Conversely, when I met my ‘little’ brother Ben for lunch in Canary Wharf recently, the timer was ticking on his lunch break from the minute we met. Despite his managerial position, like millions of office workers, an hour is all he has for lunch. He found my surprise at this amusing. The venue was Brera, a revamped, rebranded Italian restaurant at Westferry Circus on the banks of the River Thames. The restaurant has been there for 28 years, pretty much my brother’s entire life, but it recently reopened with new decor and the addition of a delicatessen with branded food, anti pasti and pastries.

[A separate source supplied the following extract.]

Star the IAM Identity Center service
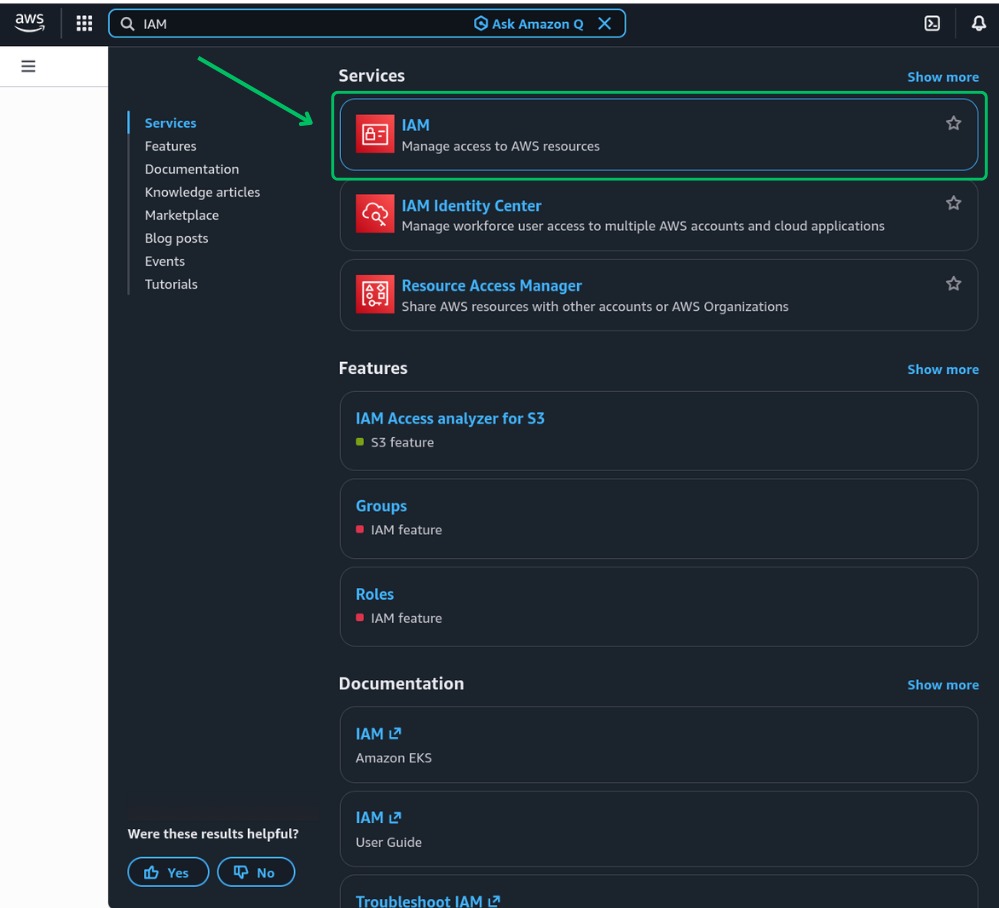999x908 pixels. [x=953, y=203]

They’ve thrown some big names at this unassuming, from the outside at least, restaurant. A new executive chef, Andrea Cirino, who’s previous kitchens include Locanda Locatelli, Zafferano and Massimo at the Corinthia has been installed and they've not stinted on the interiors either. Daniel Monk, protégé of Martin Brudnizki, the uber famous designer behind restaurants such as Daphne’s, has created a cosy, authentic Italian neighbourhood restaurant look and feel with lots of pink marble, floral banquettes and candles offset by rustic wooden tables without cloths. One main room neatly divides into a 45-cover dining room plus bar and deli area.

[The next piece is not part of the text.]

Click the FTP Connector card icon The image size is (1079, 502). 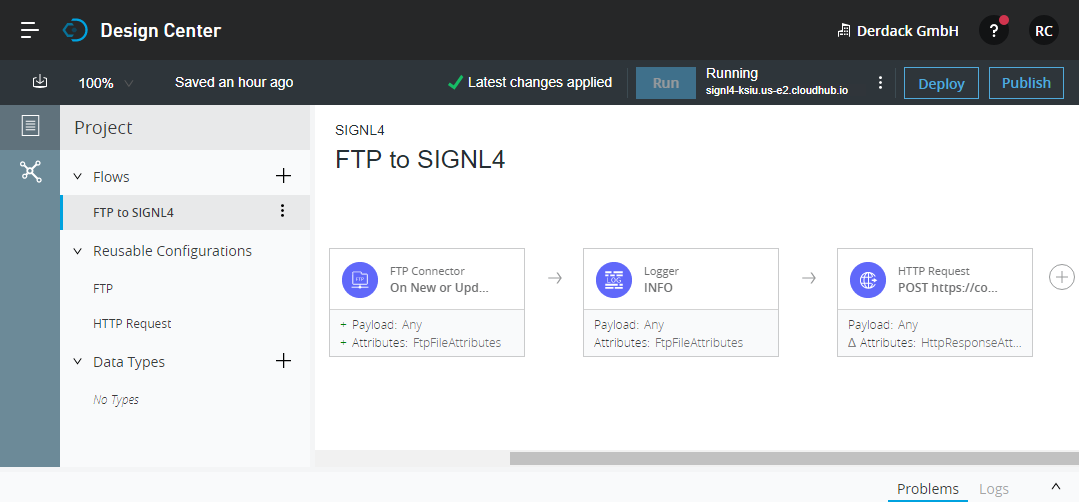tap(360, 280)
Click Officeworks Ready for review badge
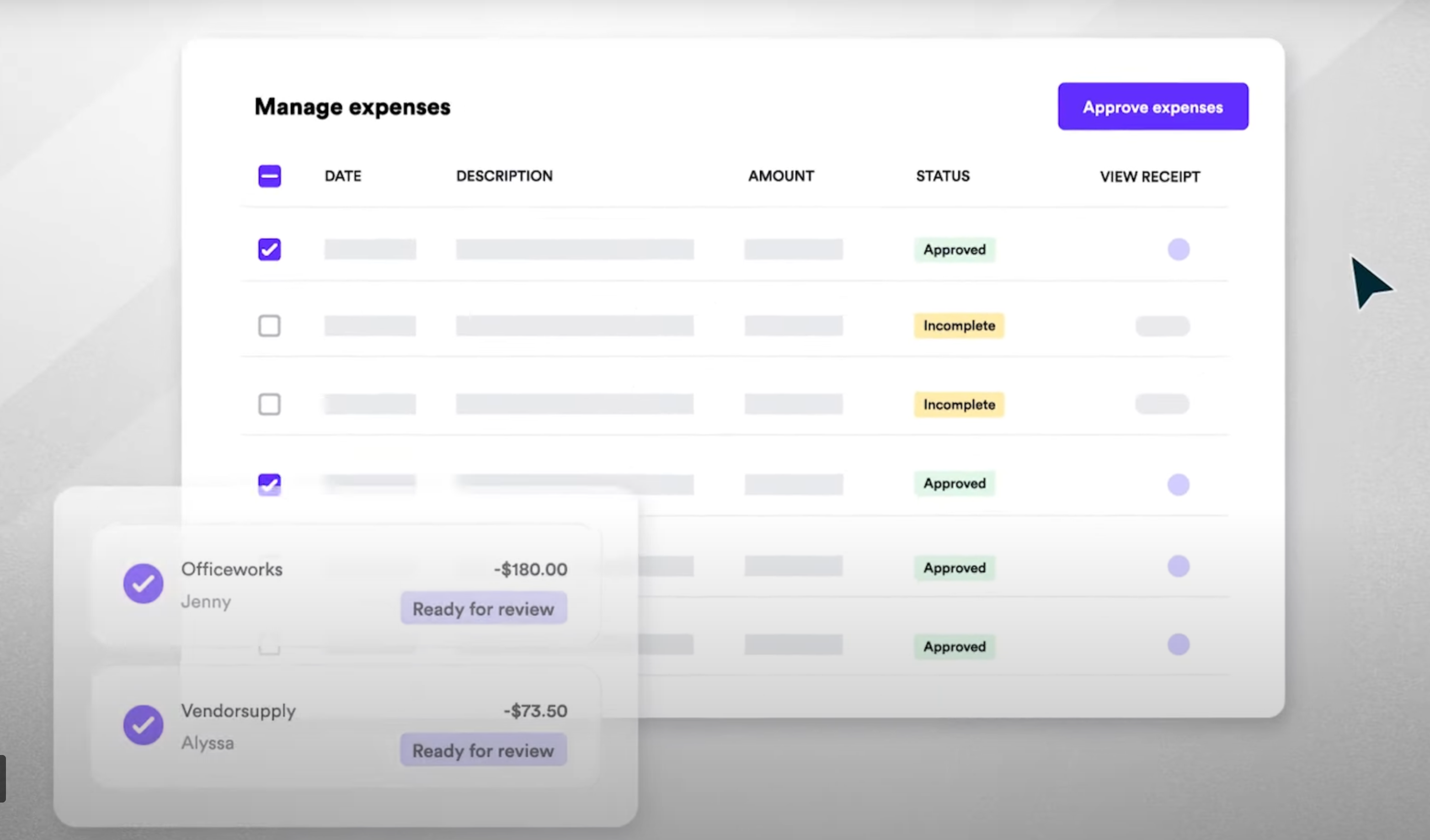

The menu is pleasingly simple with a handful of choices per course and all on one page of A5. Who wants to flick through a heavy encyclopeidia just to choose three courses? We started with a pear and gorgonzola salad, £9 (pictured, above left). It was a gorgeous combination; the endive leaves were slightly charred, the pear paper thin with soft blobs of strong cheese and crunchy walnuts served on a prettily glazed blue plate. In fact all of the crockery here is notable, from a rustic, handled bowl for the other starter, a smokey porcini mushroom and truffle soup, £7.50, (pictured, above right) with a kind of toasted bread bridge balanced across it, laden with edible flowers and yet more mushrooms. It was memorable.
Next came a cheerful pinky-orange chestnut and pumpkin risotto, £11, which was rich and creamy, harking back to the chef’s childhood spent on his family’s chestnut farm (his Grandfather was a pastry chef in Naples) and for Ben a simple plate of spaghetti with pecorino and black pepper. Such a beige dish could have been boring but it was so simple it was perfect. By now we were full and time was ticking on but I forced him to stay and share a Baba Napoletano, £6.50, aka Naples’ ramped up answer to the rum baba, a huge sugar-soaked sponge stuffed with rich, creamy marscarpone, (pictured, right).
Ben had gone over his hour by a few minutes but I think it was worth it, spending time with his sister gorging on regional specialities from across Italy, although maybe in future he can save stress by nipping out and grabbing something from Brera’s deli instead.